Tapioca pode integrar alimentação saudável quando acompanhada de recheios nutritivos

O Dia Nacional da Tapioca, celebrado em 15 de julho, ressalta um dos alimentos mais tradicionais da culinária brasileira, especialmente no Nordeste, onde costuma estar presente nas refeições diárias.

A tapioca é obtida a partir da mandioca (aipim ou macaxeira). O amido da raiz é separado do líquido, seco e peneirado, originando a goma hidratada vendida em supermercados. Ao ser aquecida, a goma forma os característicos discos.

“Por ser uma fonte de carboidrato de rápida digestão, a tapioca fornece energia de maneira prática e pode fazer parte de uma alimentação equilibrada.

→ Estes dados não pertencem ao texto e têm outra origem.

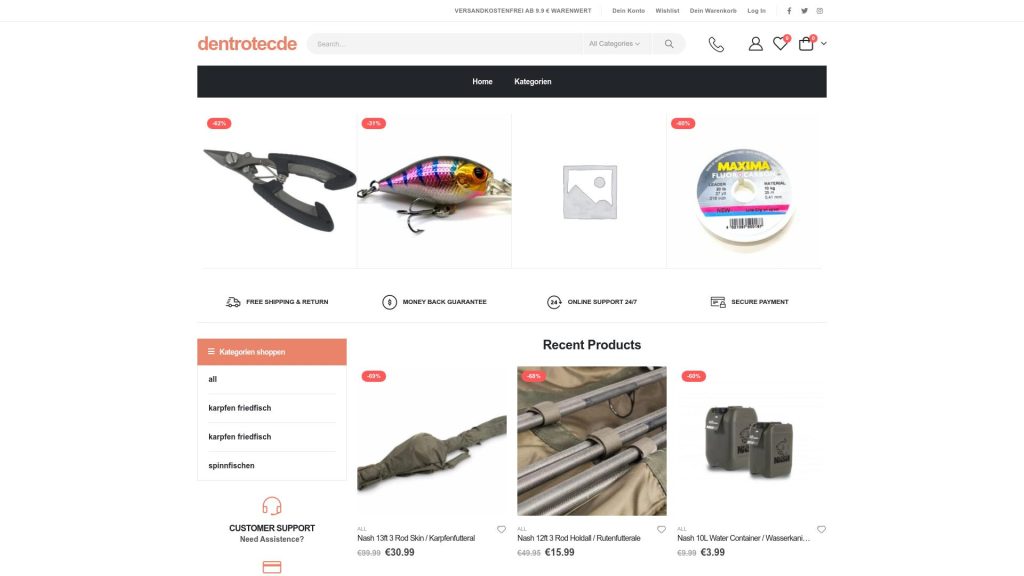This screenshot has height=576, width=1024.
Task: Click the phone contact icon
Action: point(716,44)
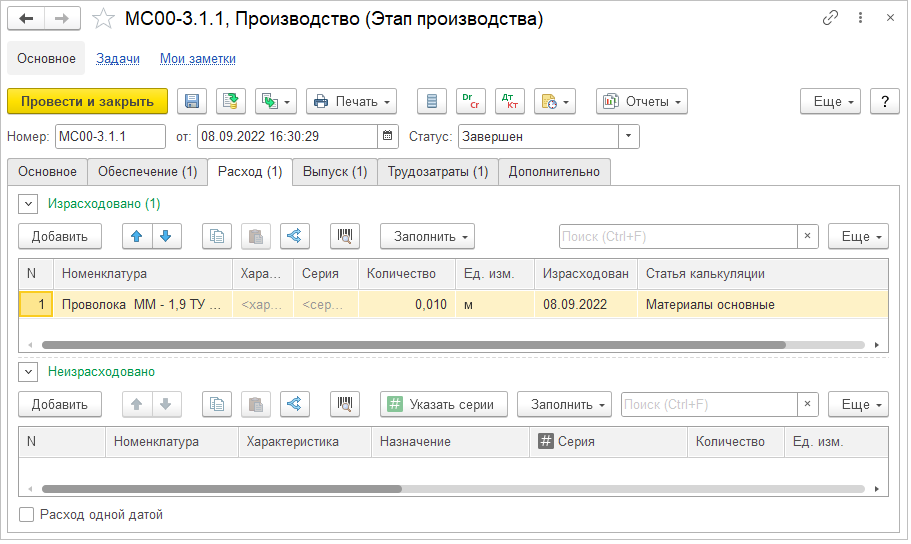This screenshot has height=544, width=911.
Task: Open the Печать dropdown menu
Action: [x=351, y=101]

No entanto, apresenta baixo teor de fibras e de alguns micronutrientes”, explica a professora-doutora Isolda Prado, nutróloga, diretora da Associação Brasileira de Nutrologia (ABRAN) e professora de Nutrologia da Universidade do Estado do Amazonas (UEA).

A especialista recomenda combinar a tapioca com ingredientes ricos em proteínas, fibras e gorduras saudáveis, pois essa associação aumenta a saciedade, melhora o perfil nutricional da refeição e favorece escolhas alimentares mais conscientes.

Embora seja naturalmente isenta de glúten – vantagem para celíacos e sensíveis ao glúten – a tapioca é basicamente carboidrato e contém pouca fibra. Pães integrais, por outro lado, oferecem mais fibras, promovem maior saciedade e ajudam no controle glicêmico. “A escolha entre tapioca e pão deve levar em conta as necessidades e os objetivos de cada pessoa, além de combinações inteligentes nos recheios”, acrescenta a nutróloga.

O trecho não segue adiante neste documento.